* Exercise directions *
Say how many lines in the records hold "Administration". Nothing but the number should be given.

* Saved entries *
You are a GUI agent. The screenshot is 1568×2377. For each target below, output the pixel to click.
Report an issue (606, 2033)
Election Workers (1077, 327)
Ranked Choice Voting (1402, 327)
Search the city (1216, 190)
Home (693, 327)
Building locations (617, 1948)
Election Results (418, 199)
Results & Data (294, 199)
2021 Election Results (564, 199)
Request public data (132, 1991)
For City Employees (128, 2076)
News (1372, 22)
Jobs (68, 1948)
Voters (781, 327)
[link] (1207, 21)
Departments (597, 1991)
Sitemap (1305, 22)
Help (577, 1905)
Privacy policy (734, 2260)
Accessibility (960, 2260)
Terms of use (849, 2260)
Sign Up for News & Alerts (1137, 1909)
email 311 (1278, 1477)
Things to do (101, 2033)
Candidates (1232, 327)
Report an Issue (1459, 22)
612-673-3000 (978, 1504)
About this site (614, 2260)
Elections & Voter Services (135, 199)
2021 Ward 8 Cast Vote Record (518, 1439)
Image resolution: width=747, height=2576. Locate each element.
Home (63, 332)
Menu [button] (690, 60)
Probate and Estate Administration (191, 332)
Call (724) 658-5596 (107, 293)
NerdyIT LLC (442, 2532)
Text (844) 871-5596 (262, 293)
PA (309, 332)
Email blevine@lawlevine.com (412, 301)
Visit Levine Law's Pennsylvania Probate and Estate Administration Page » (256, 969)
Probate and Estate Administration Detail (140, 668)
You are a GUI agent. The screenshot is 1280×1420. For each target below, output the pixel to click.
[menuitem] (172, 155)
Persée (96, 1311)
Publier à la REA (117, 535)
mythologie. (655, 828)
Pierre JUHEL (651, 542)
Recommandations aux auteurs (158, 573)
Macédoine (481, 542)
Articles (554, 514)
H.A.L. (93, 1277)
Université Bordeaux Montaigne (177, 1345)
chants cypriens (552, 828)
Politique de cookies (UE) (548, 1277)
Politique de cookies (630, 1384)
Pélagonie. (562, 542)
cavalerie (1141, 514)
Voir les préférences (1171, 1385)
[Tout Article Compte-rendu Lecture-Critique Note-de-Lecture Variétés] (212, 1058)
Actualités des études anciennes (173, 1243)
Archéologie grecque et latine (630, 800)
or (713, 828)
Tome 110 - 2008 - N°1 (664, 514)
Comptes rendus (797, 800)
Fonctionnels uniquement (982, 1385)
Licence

* Response to this exercise *
3